(Element and text location records)

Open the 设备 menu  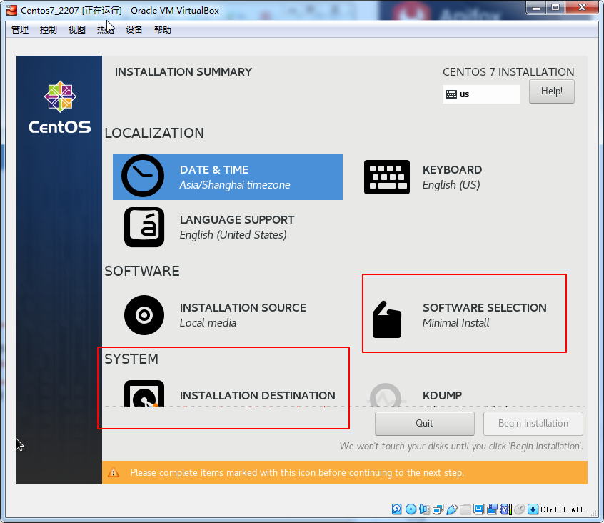(134, 30)
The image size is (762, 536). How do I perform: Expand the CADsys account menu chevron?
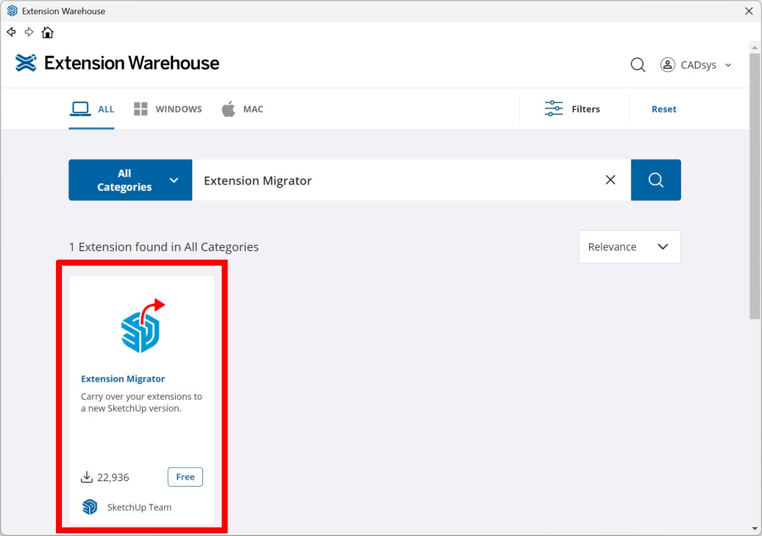coord(728,66)
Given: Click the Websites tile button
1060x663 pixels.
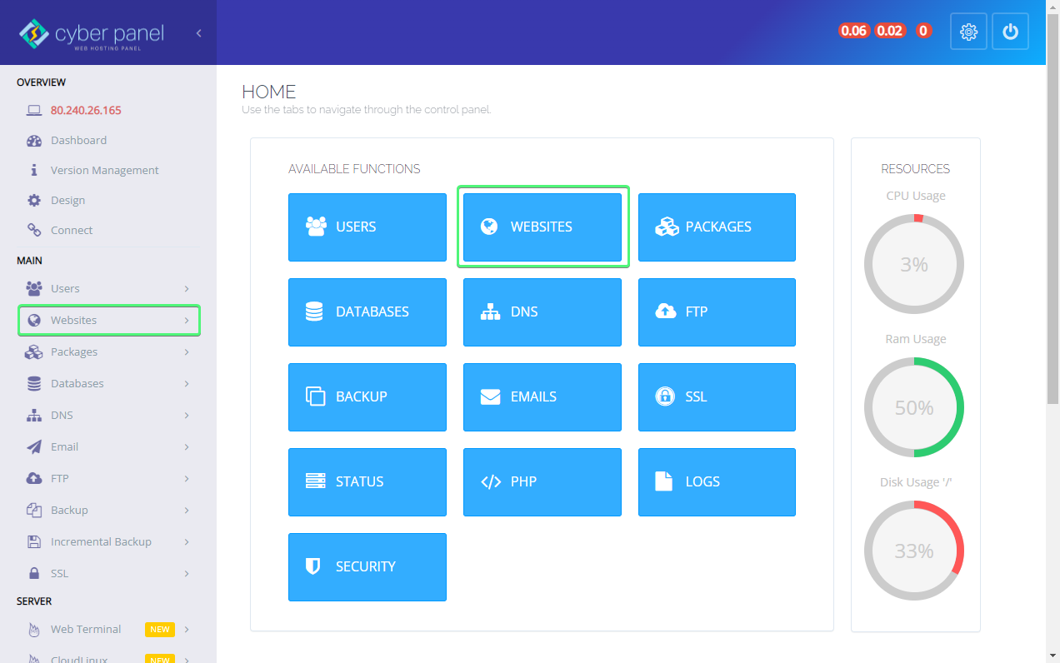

→ **WHAT IS NEEDED**
Change the records from the line containing "The image size" through the end of the records, inclusive, so that "chevron" becomes "arrow" and all else stays the same. Leave the pictures out of your answer.

→ **COMPLETED TASK**
The image size is (762, 536). How do I perform: Expand the CADsys account menu arrow?
coord(728,66)
Given: Click the Websites tile button
1060x663 pixels.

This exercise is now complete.